>>>
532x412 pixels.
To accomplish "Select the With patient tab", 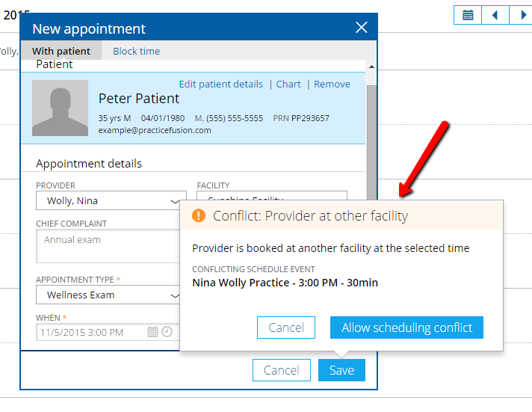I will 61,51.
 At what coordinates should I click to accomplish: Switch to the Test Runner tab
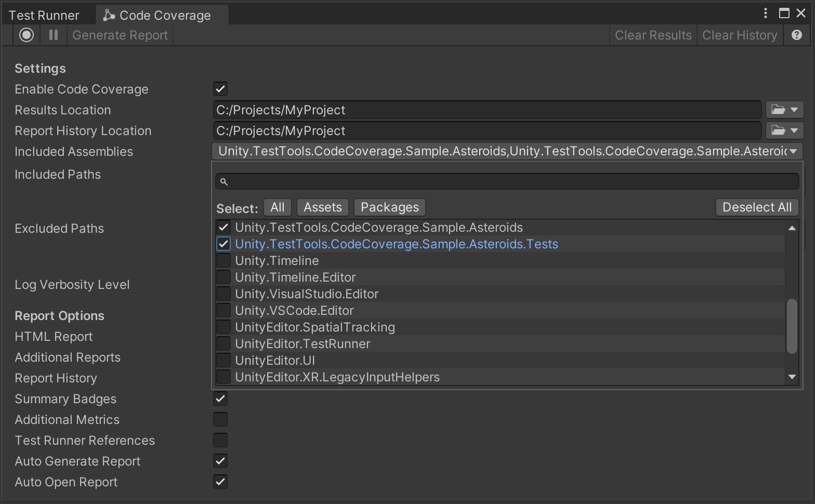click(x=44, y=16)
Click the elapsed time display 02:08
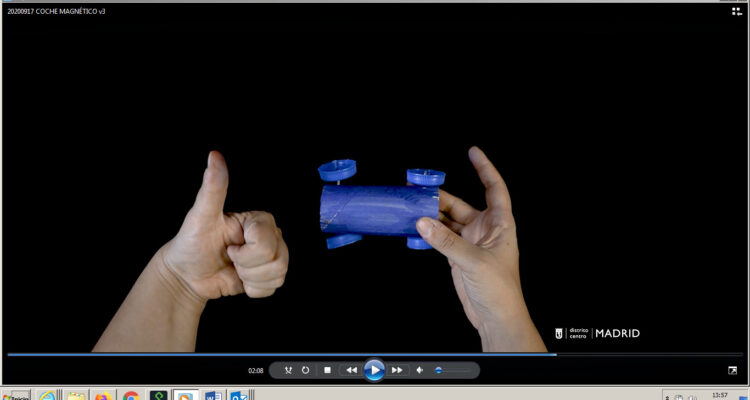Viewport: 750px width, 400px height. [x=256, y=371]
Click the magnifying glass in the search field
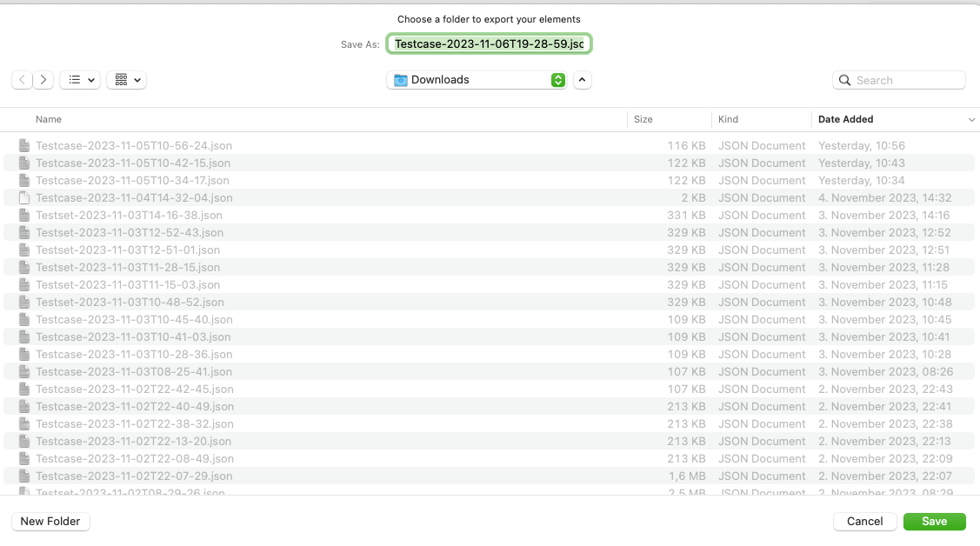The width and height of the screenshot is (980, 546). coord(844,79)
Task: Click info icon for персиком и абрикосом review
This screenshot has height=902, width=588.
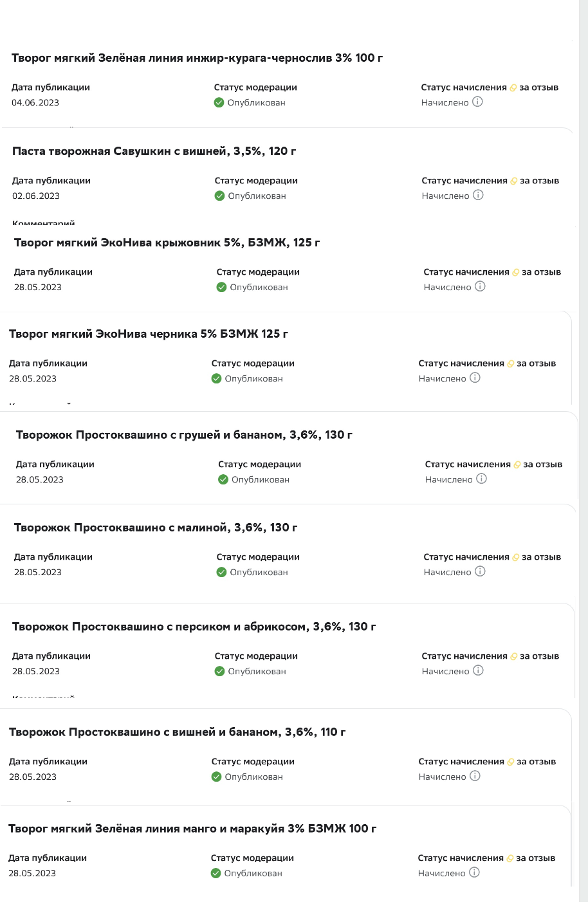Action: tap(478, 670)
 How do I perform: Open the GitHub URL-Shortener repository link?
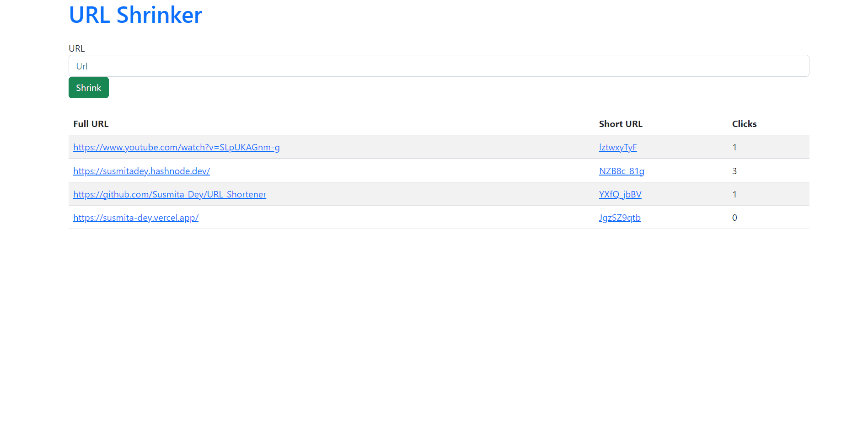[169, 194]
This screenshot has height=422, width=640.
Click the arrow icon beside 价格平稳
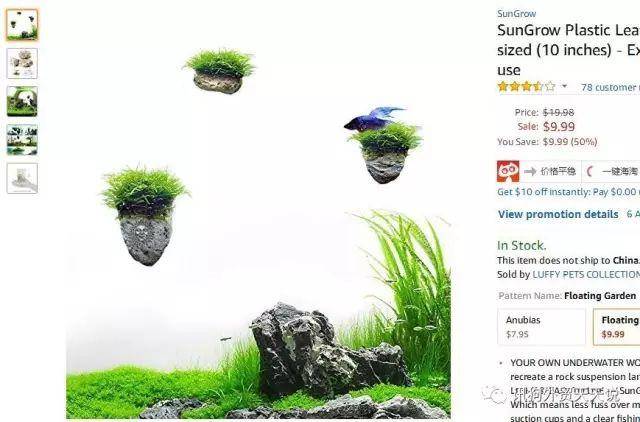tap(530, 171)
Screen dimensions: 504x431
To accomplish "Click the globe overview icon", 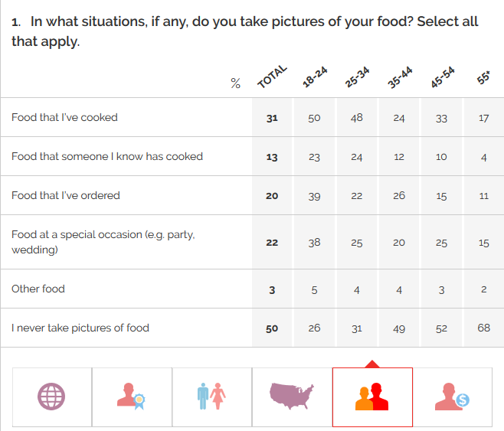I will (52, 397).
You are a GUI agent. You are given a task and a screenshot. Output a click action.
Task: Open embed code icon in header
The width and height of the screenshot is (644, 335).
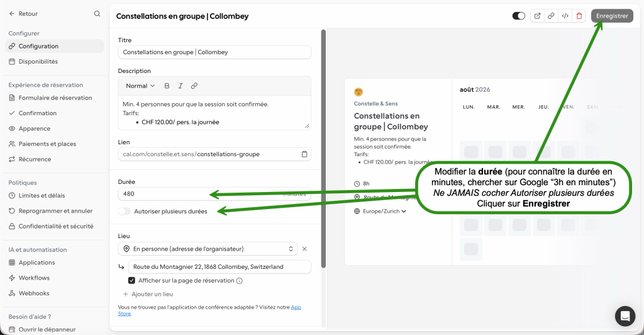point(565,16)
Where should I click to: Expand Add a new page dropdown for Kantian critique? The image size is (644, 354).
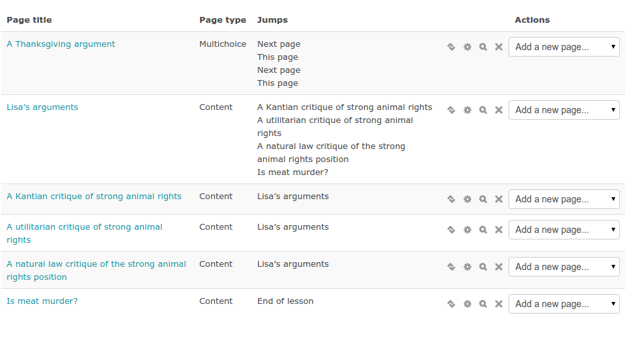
<<<
Exercise instructions →
With the pictures omitted, copy the entries above exactly from the line containing "Click the elapsed time display 02:08" through the line containing "Task: Click info", both lines included.

Response to this task →
Click the elapsed time display 02:08
Viewport: 750px width, 400px height. [x=256, y=371]
Click the magnifying glass in the search field
The width and height of the screenshot is (980, 546). coord(844,79)
Task: Click info icon for персиком и абрикосом review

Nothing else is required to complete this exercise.